Texte du document:
Les jeunes et le chômage

23,4 % des jeunes de moins de 25 ans sont au chômage. Les diplômes sont une protection contre le chômage. Ainsi le taux de chômage cinq ans après l’entrée dans la vie active est de 11,2 % pour les bac+3 à bac+5 , 12,2 % pour bac+2 , 21,9 % pour le bac. Par contre au niveau CAP, BEP CAP ce taux est de 27,9 % et il culmine à 53 % de chômage pour les personnes dépourvues de diplômes.

La situation des femmes

Bien plus important que celui des hommes il y a encore quelques années, les taux de chômage des femmes et des hommes tendent aujourd’hui à être du même niveau. Pour autant cela masque des inégalités persistantes face à l’emploi. Ainsi sur le taux d’emploi des femmes, l’écart entre femmes et hommes persiste : le taux d’emploi des femmes de 15 à 64 ans est de 60,2 % contre 68,1 % pour les hommes.

Par ailleurs la progression du taux d’emploi féminin s’est faite essentiellement par la croissance des emplois à temps partiel. Ainsi l’écart des taux d’emploi devient plus important si on prend en considération le taux d’emploi en équivalent temps complet : de 66,2 % pour les hommes, ce taux est de moins de 55 % pour les femmes.

Données fournies:
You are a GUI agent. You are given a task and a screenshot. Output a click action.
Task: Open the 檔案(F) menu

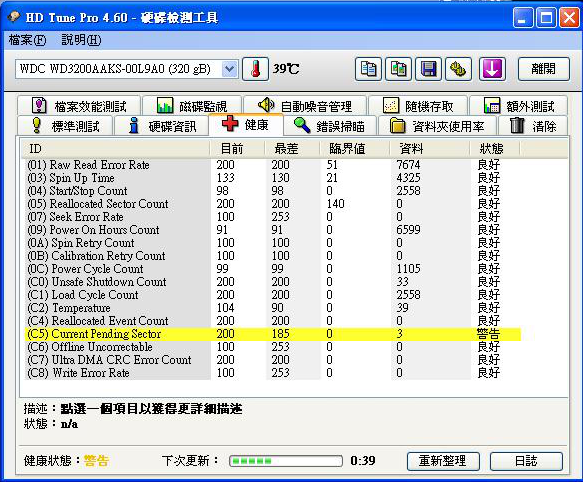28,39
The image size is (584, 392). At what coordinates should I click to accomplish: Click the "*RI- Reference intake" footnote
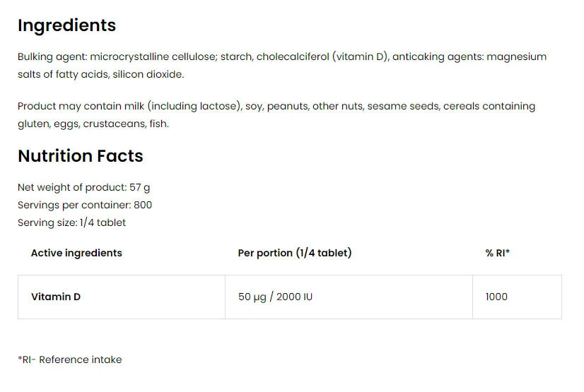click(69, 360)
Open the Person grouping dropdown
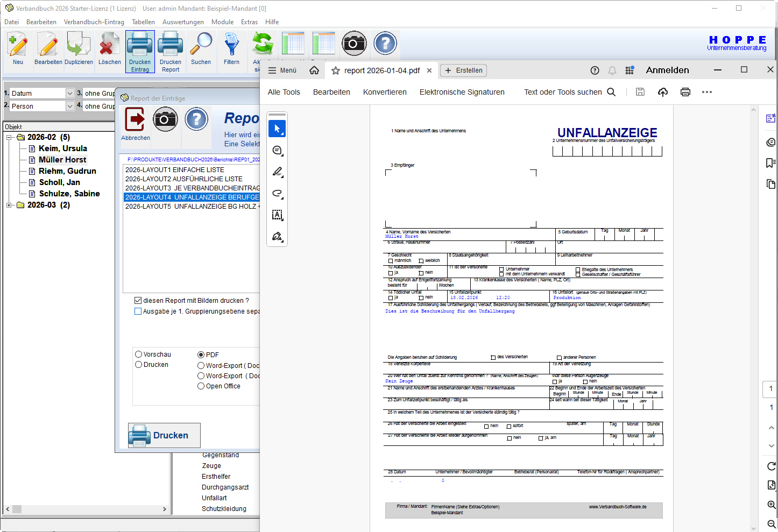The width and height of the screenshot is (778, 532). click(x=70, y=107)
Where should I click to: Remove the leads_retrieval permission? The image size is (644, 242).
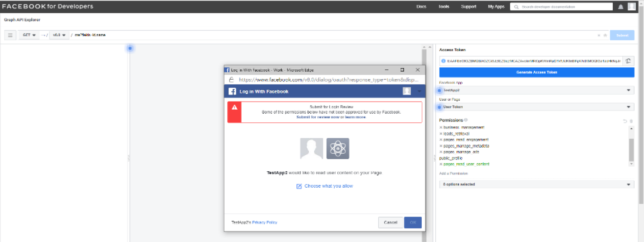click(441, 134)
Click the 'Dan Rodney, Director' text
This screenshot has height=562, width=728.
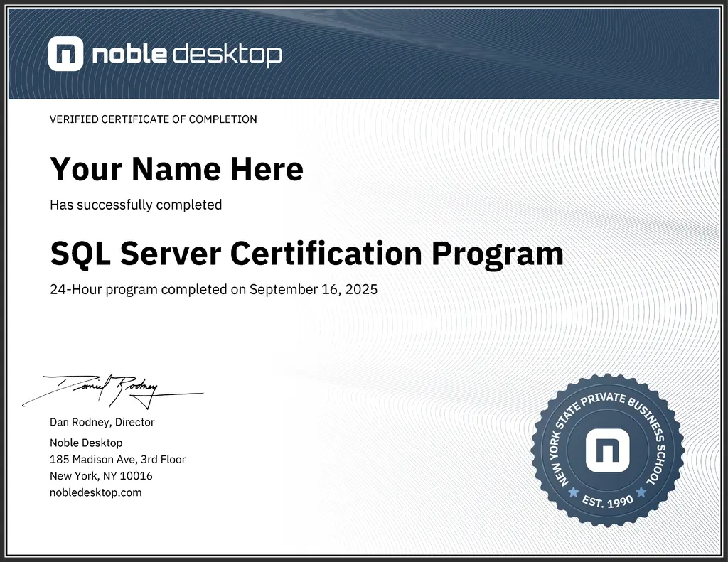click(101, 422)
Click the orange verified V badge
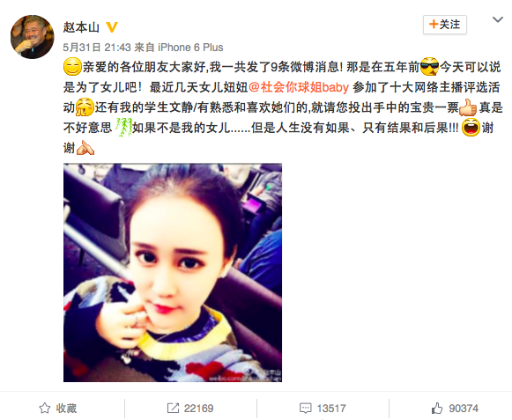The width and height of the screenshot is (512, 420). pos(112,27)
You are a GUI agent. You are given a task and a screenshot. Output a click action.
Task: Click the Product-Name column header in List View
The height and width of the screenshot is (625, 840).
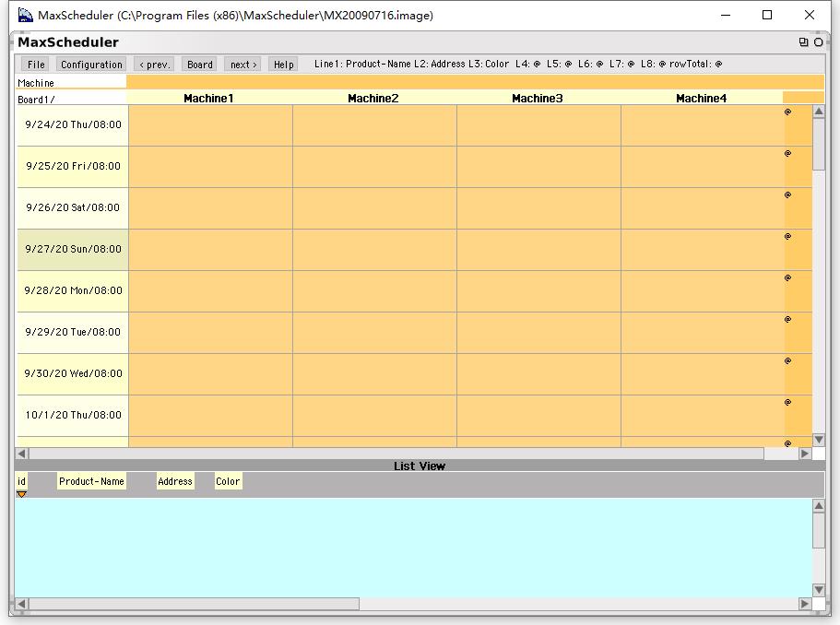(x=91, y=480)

Consignes de travail:
1. Selon le texte sur le chômage, quel est le taux d'emploi des femmes de 15 à 64 ans ?
2. Rédigez la suite du texte sur le chômage des jeunes et des femmes, en partant de sa dernière phrase.

Réponses par consigne:
1. Il est de 60,2 %.

2.
2 - Qu’est-ce qui est en cause ?

L’anxiété qui monte sur la planète financière révèle, comme l’avait annoncé le PCF, que la crise n’est pas finie et que c’est la logique fondamentale du capitalisme – l’obsession de la rentabilité du capital – qui est profondément en cause.

La financiarisation de l’économie, depuis le début des années quatre-vingt, a changé la façon de produire des richesses

Sous la pression des actionnaires et des marchés qui peuvent priver instantanément de financement une grande entreprise ou un État, les grands groupes et les banques ont imposé des restructurations destructrices d’emplois, l’extension de la précarité, les délocalisations, la mise en coupe réglée des sous-traitants, le démantèlement des services publics.

Cela a permis de faire monter la part des profits dans les richesses créées, au détriment des salaires, mais en réduisant les débouchés (la demande) et en affaiblissant la capacité des économies développées à créer efficacement des richesses (l’offre). Pour toujours plus de profits, les technologies informationnelles, très économes en travail, servent surtout à supprimer des emplois, d’où un énorme chômage pesant sur les taux de salaire et la demande, accentuant concurrence et délocalisations. L’argent généré part en intérêts et dividendes, en spéculation et placements financiers. L’orientation des crédits bancaires vers les opérations financières alimente la spéculation et conduit à des krachs planétaires de plus en plus violents.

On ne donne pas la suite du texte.